Submitted to: BMC Research Notes
Publication Type: Peer Reviewed Journal
Publication Acceptance Date: 3/7/2025
Publication Date: 3/22/2025
Citation: Mc Cue, K.F., Shao, M., Huynh, J.N., Minh, T., Chan, M., Moy, Y., Thomson, J.G. 2025. Development of an Improved Construct for Spectinomycin Selection in Plant Transformation. BMC Research Notes. 18(1), 122 (2025). https://doi.org/10.1186/s13104-025-07178-3.
DOI: https://doi.org/10.1186/s13104-025-07178-3

Interpretive Summary: In this study we modify the spectinomycin selection marker gene for improved transformation efficiency in multiple plant species. This was accomplished by fusing the sul1 ORF with a truncated stroma targeting domain to the aadA marker gene. The fusion gene cassette, (termed SuSp), was evaluated in Arabidopsis thaliana, Carrizo citrange trifoliate (citrus rootstock), Solanum tuberosum (potato), and Glycine max (soybean) for transformation efficiency as compared to the commonly used spectinomycin (SSp) and kanamycin (nptII) selection marker genes. Results show the enhanced SuSp cassette is superior to the standard spectinomycin and equal to kanamycin selection in Arabidopsis, citrus and potato.

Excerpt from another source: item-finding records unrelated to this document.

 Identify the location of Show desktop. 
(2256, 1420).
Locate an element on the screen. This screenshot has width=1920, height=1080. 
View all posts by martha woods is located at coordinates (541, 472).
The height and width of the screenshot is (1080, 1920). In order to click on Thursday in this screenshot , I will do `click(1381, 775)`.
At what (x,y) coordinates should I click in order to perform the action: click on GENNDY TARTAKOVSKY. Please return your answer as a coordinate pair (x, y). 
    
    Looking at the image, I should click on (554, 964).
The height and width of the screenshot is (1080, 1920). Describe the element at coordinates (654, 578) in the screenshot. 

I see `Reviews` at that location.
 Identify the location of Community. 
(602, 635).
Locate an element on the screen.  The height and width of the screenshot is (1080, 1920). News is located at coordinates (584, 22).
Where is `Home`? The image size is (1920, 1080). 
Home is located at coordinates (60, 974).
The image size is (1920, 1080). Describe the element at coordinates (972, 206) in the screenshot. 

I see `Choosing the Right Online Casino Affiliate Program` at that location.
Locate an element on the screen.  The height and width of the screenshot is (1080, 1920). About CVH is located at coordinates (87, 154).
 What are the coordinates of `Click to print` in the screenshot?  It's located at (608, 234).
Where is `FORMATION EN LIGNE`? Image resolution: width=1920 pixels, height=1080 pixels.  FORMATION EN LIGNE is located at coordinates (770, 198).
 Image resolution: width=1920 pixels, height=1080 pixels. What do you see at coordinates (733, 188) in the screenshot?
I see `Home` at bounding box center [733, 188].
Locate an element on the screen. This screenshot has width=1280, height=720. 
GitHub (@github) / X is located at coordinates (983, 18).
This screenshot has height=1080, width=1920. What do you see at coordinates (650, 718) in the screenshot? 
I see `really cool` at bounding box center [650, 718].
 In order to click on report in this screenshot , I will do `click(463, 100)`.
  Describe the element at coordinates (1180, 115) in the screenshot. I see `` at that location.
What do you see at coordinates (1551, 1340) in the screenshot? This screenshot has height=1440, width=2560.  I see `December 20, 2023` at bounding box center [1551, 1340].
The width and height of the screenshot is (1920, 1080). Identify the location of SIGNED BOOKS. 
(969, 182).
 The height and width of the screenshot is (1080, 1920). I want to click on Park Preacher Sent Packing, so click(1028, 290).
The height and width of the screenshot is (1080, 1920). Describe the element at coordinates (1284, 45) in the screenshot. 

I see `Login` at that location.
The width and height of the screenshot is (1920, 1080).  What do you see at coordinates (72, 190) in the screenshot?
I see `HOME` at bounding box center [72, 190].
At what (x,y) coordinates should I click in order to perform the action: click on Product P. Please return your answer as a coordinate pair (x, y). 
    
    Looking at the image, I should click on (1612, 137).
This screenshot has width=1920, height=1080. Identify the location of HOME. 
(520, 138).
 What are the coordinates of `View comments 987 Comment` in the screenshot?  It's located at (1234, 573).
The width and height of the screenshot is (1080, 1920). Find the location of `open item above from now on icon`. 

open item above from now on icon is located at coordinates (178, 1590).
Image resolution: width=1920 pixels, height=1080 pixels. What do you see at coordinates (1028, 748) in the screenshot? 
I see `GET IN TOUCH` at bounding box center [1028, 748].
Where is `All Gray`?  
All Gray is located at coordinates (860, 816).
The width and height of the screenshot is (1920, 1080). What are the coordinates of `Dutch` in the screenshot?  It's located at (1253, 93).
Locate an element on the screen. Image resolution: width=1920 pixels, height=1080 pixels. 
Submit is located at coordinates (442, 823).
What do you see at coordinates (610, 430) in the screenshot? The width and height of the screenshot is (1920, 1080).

Technical Abstract: The efficient selection of transgenic plants is essential in plant biotechnology, and the development of effective selectable marker systems plays a crucial role in this process, especially in context of multiple rounds of transformation and gene stacking which requires multiple selectable markers. This study aimed to develop and evaluate an enhanced spectinomycin resistance construct to provide robust spectinomycin selection for transformation events. The new construct was tested across multiple plant species and compared to the standard spectinomycin selectable marker gene currently used for soybean transformation and the nptII kanamycin resistance gene. In Arabidopsis thaliana, potato and citrus the enhanced spectinomycin marker provided transformation efficiency approximately equal to kanamycin and considerably better than that observed for the standard spectinomycin marker. In soybean, the enhanced spectinomycin resistance marker preformed equally well to the standard spectinomycin gene when tested. These results demonstrate that the enhanced spectinomycin construct provides strong resistance, comparable to kanamycin in multiple species, offering a superior tool for transgenic plant selection.